Il legame antico e profondo con il sindacato dei giornalisti mi induce a  rompere il riserbo per portare un contributo, spero utile, all’infuocato  dibattito dopo la mancata elezione del Presidente della Fnsi. Una prima considerazione che è anche una raccomandazione rivolta a tutti:  abbassiamo i toni, accantoniamo le suscettibilità, evitiamo contrapposizioni  strumentali, rivendicazioni improprie, personalizzazioni immotivate: in un  momento così difficile per la nostra categoria di tutto abbiamo bisogno meno  che di frantumazioni caratteriali. Corriamo il rischio di non essere capiti dai  tanti colleghi che imprudentemente guardano al sindacato come a un corpo  estraneo.

Azzeriamo tutto? Non proprio. Facciamo tesoro degli errori, che ci sono stati,  e costruiamo un percorso partendo da alcuni punti fermi che cerco di indicare.   Il Presidente, lo dice lo statuto, è un organo a sé stante.

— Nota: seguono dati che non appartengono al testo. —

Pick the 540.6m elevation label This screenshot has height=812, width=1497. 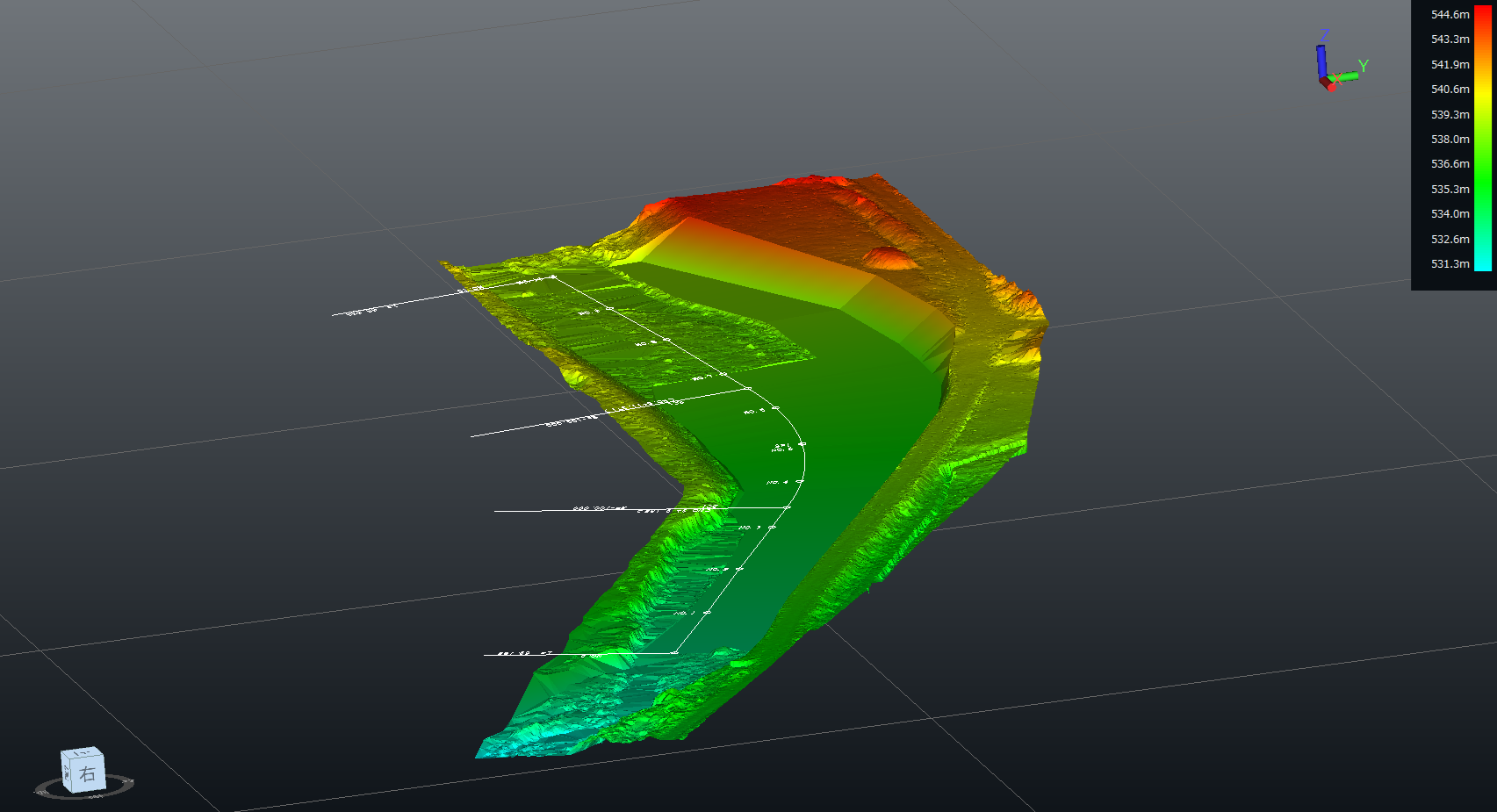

Con una certa  solennità lo investe della funzione di “garante del patto federativo e dell’ applicazione dello statuto”. Un ruolo super partes a tutela di un bene prezioso  che ci viene invidiato da tutte le altre organizzazioni sindacali:l’unità e il  legame federale. Neppure nei momenti più difficili della nostra storia questo  patrimonio è mai stato seriamente minacciato.

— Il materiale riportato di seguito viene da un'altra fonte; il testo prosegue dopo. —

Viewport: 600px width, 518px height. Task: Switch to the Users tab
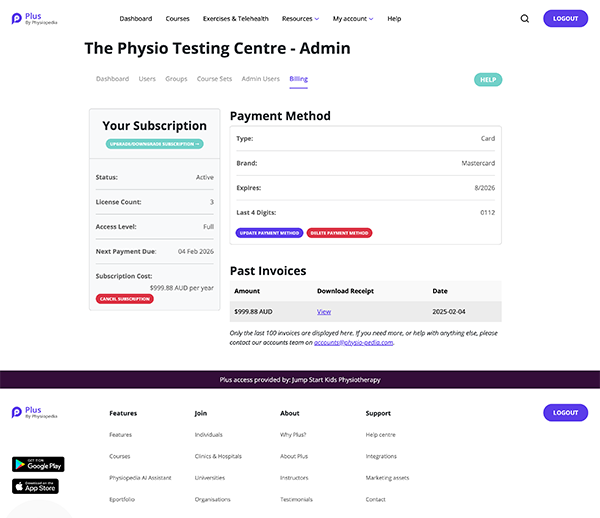(x=147, y=79)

Quindi il Presidente è “altro” rispetto ai diversi organi della Fnsi. Pertanto  è improprio e imprudente scegliere il presidente, ad esempio, allo scopo di  allargare o consolidare la maggioranza che sostiene la Giunta oppure per  compensazioni territoriali: è un percorso pericoloso che in qualche modo  limitala terzietà della carica. Il Presidente “convoca e presiede il Consiglio  nazionale”: quindi guida il massimo organo dirigente del sindacato nel quale si  realizza il patto federale.   Mettere in discussione involontariamente o strumentalmente questi equilibri è  molto pericoloso, è fonte di dissidi, si corre il rischio di frantumazione. Quali caratteristiche deve avere il candidato Presidente? Innanzitutto essere  un uomo o una donna del sindacato (insomma non può essere un alieno), avere un’ esperienza sul campo e un ricco (non dico prestigioso) percorso professionale.  Insomma non basta che sia stato un autorevole direttore di giornale o di  televisione (Missiroli decenni fa fu eletto alla presidenza solo perché  direttore del Corriere della Sera). Ma il candidato ideale deve soprattutto  garantire la più completa e cristallina indipendenza dai poteri forti della  politica e dell’economia.

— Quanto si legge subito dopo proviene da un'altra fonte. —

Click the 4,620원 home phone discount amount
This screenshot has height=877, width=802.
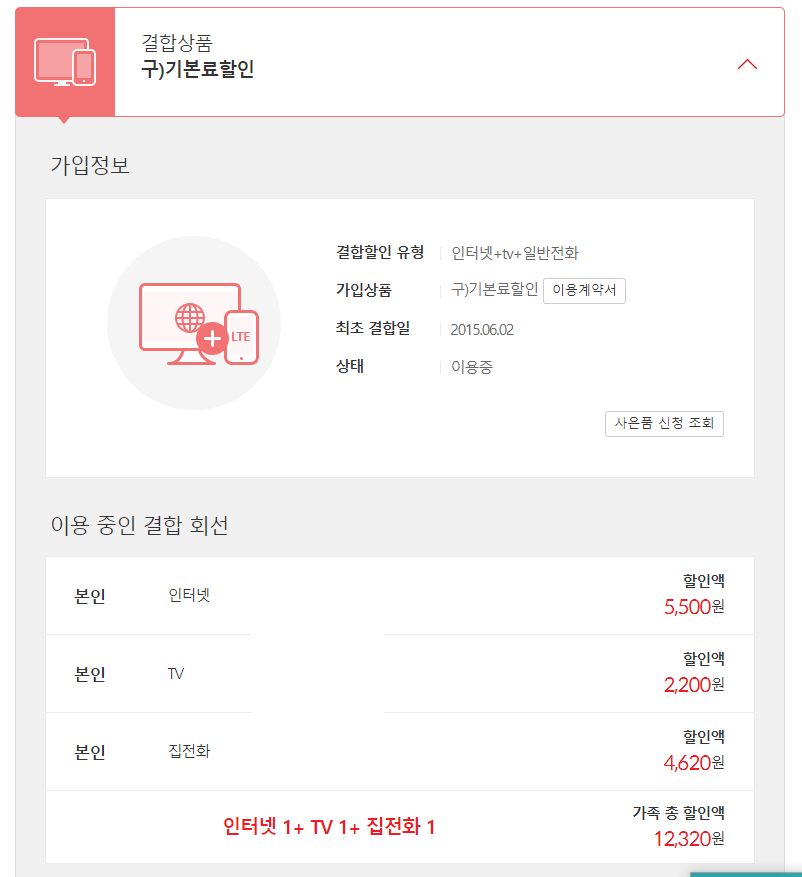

Un’utopia? Credo di no. Purtroppo abbiamo un limite imposto dallo Statuto: il  Presidente va scelto tra i consiglieri nazionali. E’ una norma che va  riformata, anche per evitare, come è accaduto per il caso Giulietti, che un  consigliere in carica debba dimettersi per far posto al candidato Presidente. Esiste un percorso da compiere evitando che si ripetano i traumi finora  accumulati? Sono fiducioso, purché si fermino le polemiche, prevalga la  saggezza e nessuno avanzi ultimatum. Attingo a una mia recente esperienza. Nell’ autunno scorso il Consiglio nazionale, per mia iniziativa, ha votato quasi all’ unanimità un ordine del giorno che sottolineava l’urgenza di una radicale  riforma dell’ordine professionale. Tema infido e scottante. Una commissione da  me presieduta in quattro mesi di lavoro ha prodotto una proposta, punto di  mediazione soddisfacente tra posizioni anche radicalmente diverse, di cui il  Consiglio nazionale ha preso atto affidandola al Congresso e ai nuovi  dirigenti. Sarà il caso di recuperarla prima che altri (ci sono già le  avvisaglie) si occupino del problema con passo pesante.   E’ un precedente significativo che forse può essere reiterato purché si  abbassino i toni e vinca la ragionevolezza.